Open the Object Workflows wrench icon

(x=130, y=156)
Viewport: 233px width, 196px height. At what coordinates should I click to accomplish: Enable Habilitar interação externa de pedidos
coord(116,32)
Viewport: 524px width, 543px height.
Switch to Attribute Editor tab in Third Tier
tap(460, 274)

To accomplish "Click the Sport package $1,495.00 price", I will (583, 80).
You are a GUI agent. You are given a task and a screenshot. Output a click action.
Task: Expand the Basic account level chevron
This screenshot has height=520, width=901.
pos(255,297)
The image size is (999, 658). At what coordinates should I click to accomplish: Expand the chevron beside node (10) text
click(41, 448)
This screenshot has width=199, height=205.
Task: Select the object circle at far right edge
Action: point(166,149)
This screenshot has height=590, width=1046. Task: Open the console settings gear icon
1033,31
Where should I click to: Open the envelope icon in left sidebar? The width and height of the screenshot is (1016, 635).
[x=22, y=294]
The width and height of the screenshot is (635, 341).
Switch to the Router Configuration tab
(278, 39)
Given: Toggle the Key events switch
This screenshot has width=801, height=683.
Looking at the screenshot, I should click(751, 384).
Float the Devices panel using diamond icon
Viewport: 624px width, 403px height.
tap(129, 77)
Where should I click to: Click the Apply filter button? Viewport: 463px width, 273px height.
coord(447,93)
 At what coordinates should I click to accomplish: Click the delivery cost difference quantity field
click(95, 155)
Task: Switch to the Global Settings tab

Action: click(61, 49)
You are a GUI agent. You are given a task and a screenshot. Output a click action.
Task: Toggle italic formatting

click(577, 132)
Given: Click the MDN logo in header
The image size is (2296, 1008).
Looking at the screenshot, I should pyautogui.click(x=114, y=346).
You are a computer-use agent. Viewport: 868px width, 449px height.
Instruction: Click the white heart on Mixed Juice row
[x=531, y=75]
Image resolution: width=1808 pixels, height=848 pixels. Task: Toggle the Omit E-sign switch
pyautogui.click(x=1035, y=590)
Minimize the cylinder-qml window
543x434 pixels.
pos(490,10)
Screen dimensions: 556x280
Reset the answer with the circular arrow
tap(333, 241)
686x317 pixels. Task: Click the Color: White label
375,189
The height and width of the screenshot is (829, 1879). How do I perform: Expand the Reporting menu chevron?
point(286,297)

----------

• _What you should do_
Exact copies of all the entries above should be returned.

• _Task solution_
Open the Object Workflows wrench icon

(x=130, y=156)
Viewport: 233px width, 196px height. At what coordinates should I click to accomplish: Enable Habilitar interação externa de pedidos
coord(116,32)
Viewport: 524px width, 543px height.
Switch to Attribute Editor tab in Third Tier
tap(460, 274)

To accomplish "Click the Sport package $1,495.00 price", I will (583, 80).
You are a GUI agent. You are given a task and a screenshot. Output a click action.
Task: Expand the Basic account level chevron
This screenshot has height=520, width=901.
pos(255,297)
The image size is (999, 658). At what coordinates should I click to accomplish: Expand the chevron beside node (10) text
click(41, 448)
This screenshot has width=199, height=205.
Task: Select the object circle at far right edge
Action: point(166,149)
This screenshot has height=590, width=1046. Task: Open the console settings gear icon
1033,31
Where should I click to: Open the envelope icon in left sidebar? The width and height of the screenshot is (1016, 635).
[x=22, y=294]
The width and height of the screenshot is (635, 341).
Switch to the Router Configuration tab
(278, 39)
Given: Toggle the Key events switch
This screenshot has width=801, height=683.
Looking at the screenshot, I should click(751, 384).
Float the Devices panel using diamond icon
Viewport: 624px width, 403px height.
tap(129, 77)
Where should I click to: Click the Apply filter button? Viewport: 463px width, 273px height.
coord(447,93)
 At what coordinates should I click to accomplish: Click the delivery cost difference quantity field
click(95, 155)
Task: Switch to the Global Settings tab

Action: click(61, 49)
You are a GUI agent. You are given a task and a screenshot. Output a click action.
Task: Toggle italic formatting

click(577, 132)
Given: Click the MDN logo in header
The image size is (2296, 1008).
Looking at the screenshot, I should pyautogui.click(x=114, y=346).
You are a computer-use agent. Viewport: 868px width, 449px height.
Instruction: Click the white heart on Mixed Juice row
[x=531, y=75]
Image resolution: width=1808 pixels, height=848 pixels. Task: Toggle the Omit E-sign switch
pyautogui.click(x=1035, y=590)
Minimize the cylinder-qml window
543x434 pixels.
pos(490,10)
Screen dimensions: 556x280
Reset the answer with the circular arrow
tap(333, 241)
686x317 pixels. Task: Click the Color: White label
375,189
The height and width of the screenshot is (829, 1879). How do I perform: Expand the Reporting menu chevron?
point(286,297)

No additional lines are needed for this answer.